OpenAI's response_format={"type": "json_object"} guarantees valid JSON output:

response = client.chat.completions.create(
    model="gpt-4o-mini",
    response_format={"type": "json_object"},
    messages=[
        {"role": "system", "content": "You extract structured data. Always respond with valid JSON."},
        {"role": "user", "content": f"Extract the key metrics from: {report_text}"}
    ]
)
# response.choices[0].message.content is guaranteed to be parseable JSON
data = json.loads(response.choices[0].message.content)

Important: JSON mode guarantees syntactic validity but not schema compliance. The model may return a JSON object that doesn't match your expected schema.

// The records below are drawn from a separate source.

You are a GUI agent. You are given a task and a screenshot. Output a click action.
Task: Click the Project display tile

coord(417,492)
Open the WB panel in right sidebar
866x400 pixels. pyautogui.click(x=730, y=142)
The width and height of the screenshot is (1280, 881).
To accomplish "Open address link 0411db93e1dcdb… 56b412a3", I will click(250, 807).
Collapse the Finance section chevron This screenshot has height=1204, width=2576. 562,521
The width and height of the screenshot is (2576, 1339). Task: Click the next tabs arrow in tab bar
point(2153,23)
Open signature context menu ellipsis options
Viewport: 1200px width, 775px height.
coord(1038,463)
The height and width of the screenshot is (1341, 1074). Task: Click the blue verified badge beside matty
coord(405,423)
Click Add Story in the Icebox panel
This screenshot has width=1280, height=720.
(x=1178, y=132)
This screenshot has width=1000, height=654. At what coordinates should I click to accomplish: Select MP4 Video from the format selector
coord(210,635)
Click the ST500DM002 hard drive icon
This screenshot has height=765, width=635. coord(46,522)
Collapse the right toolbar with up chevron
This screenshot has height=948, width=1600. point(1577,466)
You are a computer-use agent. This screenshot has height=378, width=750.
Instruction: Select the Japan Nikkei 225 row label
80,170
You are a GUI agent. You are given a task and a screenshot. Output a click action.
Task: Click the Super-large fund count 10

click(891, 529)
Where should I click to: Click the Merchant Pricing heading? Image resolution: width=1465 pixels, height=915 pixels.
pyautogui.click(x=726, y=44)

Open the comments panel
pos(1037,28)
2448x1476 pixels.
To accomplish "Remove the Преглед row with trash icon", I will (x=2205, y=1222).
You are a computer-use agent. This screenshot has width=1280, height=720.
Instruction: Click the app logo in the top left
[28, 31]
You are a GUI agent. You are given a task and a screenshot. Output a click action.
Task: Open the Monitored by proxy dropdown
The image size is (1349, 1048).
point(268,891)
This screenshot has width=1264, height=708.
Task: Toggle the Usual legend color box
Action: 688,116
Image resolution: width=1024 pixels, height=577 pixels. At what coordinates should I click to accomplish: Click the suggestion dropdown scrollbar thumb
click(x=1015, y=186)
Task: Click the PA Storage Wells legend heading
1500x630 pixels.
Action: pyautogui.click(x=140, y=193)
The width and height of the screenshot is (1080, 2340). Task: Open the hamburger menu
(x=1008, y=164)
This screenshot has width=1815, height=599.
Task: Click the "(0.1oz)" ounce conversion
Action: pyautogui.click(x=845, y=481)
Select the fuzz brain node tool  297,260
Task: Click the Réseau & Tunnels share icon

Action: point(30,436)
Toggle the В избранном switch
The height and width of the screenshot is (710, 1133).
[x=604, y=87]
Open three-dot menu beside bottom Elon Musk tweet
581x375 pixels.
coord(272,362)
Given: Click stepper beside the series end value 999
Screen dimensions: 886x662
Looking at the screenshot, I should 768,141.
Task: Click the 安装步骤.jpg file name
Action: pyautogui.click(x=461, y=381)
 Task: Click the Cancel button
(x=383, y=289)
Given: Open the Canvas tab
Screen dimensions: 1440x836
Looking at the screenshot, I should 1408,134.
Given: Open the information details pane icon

Always validate after parsing.

Technique 3: Structured Outputs with Pydantic (Strictest)

OpenAI's structured outputs (using client.beta.chat.completions.parse) guarantees schema compliance:

from pydantic import BaseModel, Field
from typing import Literal, Optional
from enum import Enum

class Seniority(str, Enum):
    JUNIOR = "junior"
    MID = "mid"
    SENIOR = "senior"
    LEAD = "lead"
    UNKNOWN = "unknown"

class JobPosting(BaseModel):
    title: str = Field(description="Job title")
    company: str
    location: Optional[str] = None
    remote: bool = False
    salary_min: Optional[int] = Field(None, description="Minimum salary in USD")
    salary_max: Optional[int] = Field(None, description="Maximum salary in USD")
    required_skills: list[str] = Field(default_factory=list)
    experience_years_min: Optional[int] = None
    seniority: Seniority = Seniority.UNKNOWN

completion = client.beta.chat.completions.parse(
    model="gpt-4o-mini",
    messages=[
        {"role": "system", "content": "Extract job posting information into structured data."},
        {"role": "user", "content": job_posting_text}
    ],
    response_format=JobPosting,
)

job: JobPosting = completion.choices[0].message.parsed
print(f"Title: {job.title}")
print(f"Seniority: {job.seniority.value}")
print(f"Skills: {', '.join(job.required_skills)}")

Technique 4: Markdown Structure for Human Consumption

For outputs read by humans (reports, documentation), control the markdown structure:

report_format_instruction = """
Format your analysis as a professional report with this exact structure:

# Executive Summary
[2-3 sentences, no jargon, key finding only]

## Key Findings
[3-5 bullet points, each starting with a bold metric or insight]

## Detailed Analysis
[3-4 paragraphs with supporting data]

## Recommendations
[Numbered list, 3 items max, each actionable and specific]

## Risk Factors
[Table with columns: Risk | Likelihood | Impact | Mitigation]
"""

Format Validation in Production

Always validate LLM output before using it:

def safe_parse_llm_json(raw_text: str, schema: type[BaseModel]) -> BaseModel | None:
    """Parse LLM output with graceful failure — never raises in production."""
    try:
        # Try direct parse
        return schema.model_validate_json(raw_text)
    except Exception:
        # Try stripping markdown fences
        try:
            cleaned = raw_text.replace("```json", "").replace("```", "").strip()
            return schema.model_validate_json(cleaned)
        except Exception as e:
            logging.warning(f"Failed to parse LLM output: {e}\nRaw: {raw_text[:200]}")
            return None

Combining explicit format instructions with JSON mode or structured outputs gives you the highest reliability. For production systems, always validate and have a fallback behavior when parsing fails.